The problem is, most of the wealthy undoubtedly remember or were taught about these 91 percent and 70 percent tax rates, which were actually in effect in our country for about 28 years. When politicians talk about raising taxes on the wealthy, most citizens, wealthy or not, are seeing visions of tax rates like those in the past. They see a vast calamity occurring “when” tax rates are raised back to 91 percent, or even 70 percent.

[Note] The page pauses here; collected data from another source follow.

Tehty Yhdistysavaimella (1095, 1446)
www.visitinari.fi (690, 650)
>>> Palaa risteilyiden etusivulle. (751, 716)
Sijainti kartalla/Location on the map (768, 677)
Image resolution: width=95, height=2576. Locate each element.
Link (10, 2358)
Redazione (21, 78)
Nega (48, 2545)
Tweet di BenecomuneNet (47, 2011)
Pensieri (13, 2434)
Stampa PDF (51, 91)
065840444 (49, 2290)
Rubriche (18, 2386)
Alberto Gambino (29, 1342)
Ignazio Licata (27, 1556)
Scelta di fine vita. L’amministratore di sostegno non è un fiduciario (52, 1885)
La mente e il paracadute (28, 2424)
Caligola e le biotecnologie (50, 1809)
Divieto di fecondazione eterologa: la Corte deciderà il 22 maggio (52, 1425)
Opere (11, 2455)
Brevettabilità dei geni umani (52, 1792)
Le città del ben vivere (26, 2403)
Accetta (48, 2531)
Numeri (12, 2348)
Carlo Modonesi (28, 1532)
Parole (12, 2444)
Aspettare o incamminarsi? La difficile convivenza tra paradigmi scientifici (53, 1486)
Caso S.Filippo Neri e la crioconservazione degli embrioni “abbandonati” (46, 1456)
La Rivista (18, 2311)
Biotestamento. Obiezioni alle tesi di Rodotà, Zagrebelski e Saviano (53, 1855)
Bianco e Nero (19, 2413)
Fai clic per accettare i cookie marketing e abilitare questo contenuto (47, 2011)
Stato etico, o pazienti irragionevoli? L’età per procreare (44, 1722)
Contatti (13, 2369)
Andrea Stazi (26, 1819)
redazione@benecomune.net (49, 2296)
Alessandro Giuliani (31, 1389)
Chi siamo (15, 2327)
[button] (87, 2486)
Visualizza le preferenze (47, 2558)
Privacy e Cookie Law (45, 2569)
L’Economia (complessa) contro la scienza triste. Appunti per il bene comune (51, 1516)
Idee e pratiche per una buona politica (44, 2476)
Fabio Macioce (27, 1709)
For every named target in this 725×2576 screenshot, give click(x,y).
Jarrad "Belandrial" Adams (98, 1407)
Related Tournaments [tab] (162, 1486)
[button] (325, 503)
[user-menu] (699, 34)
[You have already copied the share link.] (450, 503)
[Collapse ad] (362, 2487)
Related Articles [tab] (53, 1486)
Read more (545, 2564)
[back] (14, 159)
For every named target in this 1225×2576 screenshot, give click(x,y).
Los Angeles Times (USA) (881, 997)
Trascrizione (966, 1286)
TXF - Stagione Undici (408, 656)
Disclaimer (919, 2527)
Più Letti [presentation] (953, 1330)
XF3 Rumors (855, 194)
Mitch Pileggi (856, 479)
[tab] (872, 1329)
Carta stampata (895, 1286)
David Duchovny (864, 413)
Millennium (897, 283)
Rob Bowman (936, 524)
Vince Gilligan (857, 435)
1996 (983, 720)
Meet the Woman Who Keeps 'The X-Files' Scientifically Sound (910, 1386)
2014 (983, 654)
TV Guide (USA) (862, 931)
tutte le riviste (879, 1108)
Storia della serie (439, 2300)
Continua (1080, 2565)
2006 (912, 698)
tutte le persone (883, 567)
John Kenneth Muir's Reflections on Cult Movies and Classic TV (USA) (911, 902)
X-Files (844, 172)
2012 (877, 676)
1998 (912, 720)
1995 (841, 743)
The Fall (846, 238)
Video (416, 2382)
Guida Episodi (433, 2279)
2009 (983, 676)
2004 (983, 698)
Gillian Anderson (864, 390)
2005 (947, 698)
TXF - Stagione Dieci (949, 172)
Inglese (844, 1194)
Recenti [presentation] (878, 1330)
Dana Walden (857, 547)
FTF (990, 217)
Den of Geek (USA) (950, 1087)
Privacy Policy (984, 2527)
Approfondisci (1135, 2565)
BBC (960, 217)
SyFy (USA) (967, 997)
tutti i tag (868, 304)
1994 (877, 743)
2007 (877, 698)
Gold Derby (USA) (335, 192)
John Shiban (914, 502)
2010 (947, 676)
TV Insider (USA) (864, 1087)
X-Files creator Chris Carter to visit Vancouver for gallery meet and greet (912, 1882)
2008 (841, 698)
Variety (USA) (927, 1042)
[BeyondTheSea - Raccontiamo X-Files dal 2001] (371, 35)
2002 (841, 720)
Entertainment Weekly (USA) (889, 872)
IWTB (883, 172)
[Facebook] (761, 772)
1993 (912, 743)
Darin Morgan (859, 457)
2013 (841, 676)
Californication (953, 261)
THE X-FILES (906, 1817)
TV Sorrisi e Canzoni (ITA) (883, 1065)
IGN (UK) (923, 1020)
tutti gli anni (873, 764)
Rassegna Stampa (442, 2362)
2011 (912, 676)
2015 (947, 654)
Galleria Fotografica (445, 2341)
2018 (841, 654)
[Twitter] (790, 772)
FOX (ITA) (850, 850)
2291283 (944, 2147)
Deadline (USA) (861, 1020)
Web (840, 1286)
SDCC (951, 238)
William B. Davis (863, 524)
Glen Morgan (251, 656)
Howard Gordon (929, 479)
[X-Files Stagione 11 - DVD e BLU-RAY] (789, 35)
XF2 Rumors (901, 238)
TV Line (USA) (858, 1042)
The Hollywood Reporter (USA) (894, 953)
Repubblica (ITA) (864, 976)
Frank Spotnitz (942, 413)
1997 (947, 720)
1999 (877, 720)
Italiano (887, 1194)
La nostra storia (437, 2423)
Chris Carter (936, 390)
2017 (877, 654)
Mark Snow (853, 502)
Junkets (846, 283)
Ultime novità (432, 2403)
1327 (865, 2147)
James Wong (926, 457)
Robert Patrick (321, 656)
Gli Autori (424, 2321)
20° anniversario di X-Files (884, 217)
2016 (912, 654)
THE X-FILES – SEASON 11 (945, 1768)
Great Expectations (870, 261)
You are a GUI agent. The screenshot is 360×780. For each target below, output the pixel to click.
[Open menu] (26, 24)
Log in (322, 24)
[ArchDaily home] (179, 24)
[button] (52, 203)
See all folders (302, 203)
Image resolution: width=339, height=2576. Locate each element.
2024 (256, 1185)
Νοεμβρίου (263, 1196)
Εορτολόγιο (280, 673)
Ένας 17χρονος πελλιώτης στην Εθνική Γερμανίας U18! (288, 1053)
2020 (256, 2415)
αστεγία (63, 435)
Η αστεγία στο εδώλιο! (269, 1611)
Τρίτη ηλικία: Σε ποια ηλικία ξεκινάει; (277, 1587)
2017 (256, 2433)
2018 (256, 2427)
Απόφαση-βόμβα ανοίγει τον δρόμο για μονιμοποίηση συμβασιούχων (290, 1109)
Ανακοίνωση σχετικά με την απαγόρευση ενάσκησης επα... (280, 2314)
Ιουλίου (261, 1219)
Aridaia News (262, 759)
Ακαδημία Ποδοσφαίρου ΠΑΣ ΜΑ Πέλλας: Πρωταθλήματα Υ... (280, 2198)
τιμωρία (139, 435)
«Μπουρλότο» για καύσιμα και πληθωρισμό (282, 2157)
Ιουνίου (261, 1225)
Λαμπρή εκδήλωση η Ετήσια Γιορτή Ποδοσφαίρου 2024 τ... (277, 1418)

If this type of tax rate ever occurred again, there would be a calamity of epic proportions, and everyone in the country would be hurt.
This is why it’s important for the politicians to stay away from the vague term “raise taxes on the wealthy.” This term is much too open to interpretation, and most people will visualize the worst case scenario when given an opportunity to do so.
A top marginal tax rate of 38 percent is as high as taxes should ever go, or will ever go; along with eliminating the capital gains rate for long term gains of over a million dollars a year. Politicians need to make their percentages definite when talking about taxes on the wealthy. General statements on tax increases are crazy-making.
Until seeing this interview with Warren Buffett, I had always wondered why ordinary citizens would be violently opposed to raising taxes on the wealthy. Now I know the answer. No loyal American wants to see taxes rise to confiscatory rates, as the government has done in the past. I’m definitely a middle-class person, yet I know that those with wealth are a necessary part of our economy, and I personally find many of them to be quite productive, creative and likeable. Including Warren Buffett.